Back in the saddle…Get it?  Because we have an excellent Equestrian Program.  For those of you who are interested, you can check out more here.
All right, my attempts at humor aside, I apologize for the heinous lapse in posts.  I promise the cause was a result of dedicated work for you students.  We, like the counselors at every other college and university, have spent the fall traveling and meeting with incredible students and also reviewing the applications of some awesome students.  We have been happily busy.  Thankfully, most of us are home for the winter and able to focus on reading applications and getting admissions decisions to those awesome students.
So today I begin the first in a series I hope you will find interesting and enlightening:  Practical Advice on Your College Search.
This series will focus on topics, themes, and questions that concern your college search, topics to consider, themes (various topics that tend to influence each other), and questions you should be asking.
Topic One:  Academic Programs
Okay, so this should be a no-brainer, but you are narrowing down your choices by crossing off the schools that don’t offer programs that interest you?  Right?  Please say yes.
Here’s the thing, the schools that stay on your list should have several programs of study that interest you, not just one.  Even if you don’t end up changing your major 4-5 times (like the average college student and that’s okay), you still want to be able to study in more than one discipline, not only because you love knowledge and learning, but also because you want to build the well-rounded academic background you will need one day in the work arena.

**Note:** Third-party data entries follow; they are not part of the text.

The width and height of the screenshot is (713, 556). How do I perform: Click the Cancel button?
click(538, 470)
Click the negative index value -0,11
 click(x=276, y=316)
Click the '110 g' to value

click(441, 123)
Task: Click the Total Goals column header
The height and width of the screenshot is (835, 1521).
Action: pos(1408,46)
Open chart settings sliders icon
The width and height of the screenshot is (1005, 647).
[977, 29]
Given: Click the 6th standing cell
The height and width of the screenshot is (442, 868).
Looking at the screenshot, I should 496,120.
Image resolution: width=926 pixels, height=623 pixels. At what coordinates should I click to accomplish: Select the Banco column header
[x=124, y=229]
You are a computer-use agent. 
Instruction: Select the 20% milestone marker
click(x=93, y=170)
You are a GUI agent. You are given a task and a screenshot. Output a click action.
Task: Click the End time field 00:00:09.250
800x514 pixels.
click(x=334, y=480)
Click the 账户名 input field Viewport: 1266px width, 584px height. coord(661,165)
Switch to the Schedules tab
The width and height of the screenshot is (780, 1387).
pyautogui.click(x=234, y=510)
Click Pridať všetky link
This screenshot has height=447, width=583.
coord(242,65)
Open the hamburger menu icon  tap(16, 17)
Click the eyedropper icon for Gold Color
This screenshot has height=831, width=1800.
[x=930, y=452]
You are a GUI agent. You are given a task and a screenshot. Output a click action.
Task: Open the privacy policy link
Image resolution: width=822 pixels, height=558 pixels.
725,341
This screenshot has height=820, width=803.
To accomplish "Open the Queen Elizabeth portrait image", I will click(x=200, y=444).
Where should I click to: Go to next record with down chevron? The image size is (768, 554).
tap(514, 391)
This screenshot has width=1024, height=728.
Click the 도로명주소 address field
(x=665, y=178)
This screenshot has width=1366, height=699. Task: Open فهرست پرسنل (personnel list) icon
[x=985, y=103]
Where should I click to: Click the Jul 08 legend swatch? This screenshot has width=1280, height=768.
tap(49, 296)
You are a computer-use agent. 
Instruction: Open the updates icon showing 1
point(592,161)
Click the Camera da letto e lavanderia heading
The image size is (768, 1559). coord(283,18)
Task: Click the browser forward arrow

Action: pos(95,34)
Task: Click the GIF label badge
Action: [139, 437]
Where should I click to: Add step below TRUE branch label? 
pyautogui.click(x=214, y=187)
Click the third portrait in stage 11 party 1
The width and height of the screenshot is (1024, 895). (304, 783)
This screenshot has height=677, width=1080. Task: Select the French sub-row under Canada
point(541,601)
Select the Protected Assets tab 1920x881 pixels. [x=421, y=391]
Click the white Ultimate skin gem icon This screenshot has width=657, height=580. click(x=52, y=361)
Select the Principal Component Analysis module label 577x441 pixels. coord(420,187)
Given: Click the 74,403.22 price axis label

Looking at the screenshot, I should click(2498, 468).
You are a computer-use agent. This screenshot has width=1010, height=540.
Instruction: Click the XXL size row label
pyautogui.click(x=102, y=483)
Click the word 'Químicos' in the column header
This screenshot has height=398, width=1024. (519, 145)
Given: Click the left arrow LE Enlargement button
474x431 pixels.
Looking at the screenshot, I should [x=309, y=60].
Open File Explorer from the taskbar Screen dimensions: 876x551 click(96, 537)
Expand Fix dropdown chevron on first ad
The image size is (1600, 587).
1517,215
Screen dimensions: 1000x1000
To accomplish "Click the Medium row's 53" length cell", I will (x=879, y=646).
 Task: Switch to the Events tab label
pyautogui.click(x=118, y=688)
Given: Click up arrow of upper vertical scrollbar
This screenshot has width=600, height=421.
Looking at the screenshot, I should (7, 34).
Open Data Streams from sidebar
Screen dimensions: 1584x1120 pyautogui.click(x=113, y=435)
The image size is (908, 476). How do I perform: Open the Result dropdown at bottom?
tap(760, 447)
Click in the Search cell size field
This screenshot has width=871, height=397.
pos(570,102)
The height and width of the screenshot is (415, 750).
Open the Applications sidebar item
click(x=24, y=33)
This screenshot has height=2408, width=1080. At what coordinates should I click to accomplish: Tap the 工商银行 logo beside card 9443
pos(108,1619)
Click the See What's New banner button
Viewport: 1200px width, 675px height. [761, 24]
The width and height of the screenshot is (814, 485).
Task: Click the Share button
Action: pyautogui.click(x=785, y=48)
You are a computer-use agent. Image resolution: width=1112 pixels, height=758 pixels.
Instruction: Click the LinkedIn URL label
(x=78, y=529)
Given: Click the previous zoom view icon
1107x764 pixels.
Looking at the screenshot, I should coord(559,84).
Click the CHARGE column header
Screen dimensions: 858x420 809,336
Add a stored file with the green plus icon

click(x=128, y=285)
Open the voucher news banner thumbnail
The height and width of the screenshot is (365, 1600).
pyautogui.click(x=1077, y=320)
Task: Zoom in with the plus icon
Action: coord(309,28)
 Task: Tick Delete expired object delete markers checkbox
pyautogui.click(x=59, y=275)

Not a secret:  Employers do not care what you majored in.  They care that you gained skills in many specific areas integral to a line of work.  They care that you gained hands-on, authentic experience in the classroom and beyond.  They care that you participated in internships that further trained you to perform various tasks and work as a professional and as part of a professional team.
Further, employers care that you can communicate effectively, not only on paper per the needs of a specific job, but also with your coworkers, supervisors, and customers.  And remember, those of you who are going into non-profit work, “customers” is a general term intended to describe the people you serve.  “Customer service” ends up being applicable to every field and job, because everyone works for someone else and all jobs exist essentially because of a group that requires service.
One last thing on academic programs for today:  undergraduate versus graduate.  You may or may not be interested in pursuing a career that requires an advanced degree, and you may not even know yet if you need one.  That’s okay.  Part of the college search process is learning to better articulate your career aspirations.  As you communicate with your parents, teachers, guidance counselors, admissions counselors, and prospective faculty, you may be able to narrow down more specifically your career interests, from business to marketing, for example, or from pre-med to cardiology.  (And even if you don’t, you’ll have four years while you’re actually in college to do so.)  All of those people who help you with your college search will also help you figure out how much education you’ll need to achieve your aims.
My point is — yes, I’m getting to it — you’re not going to get an undergraduate degree in cardiology.  While there are plenty of career fields that you can enter with a strong undergraduate background, there are many which require advanced degrees, meaning you’ll have to go on to graduate school to earn a Masters (M.A., M.S., etc.) or even a Doctorate (Ph.D., M.D., D.V.M., etc.).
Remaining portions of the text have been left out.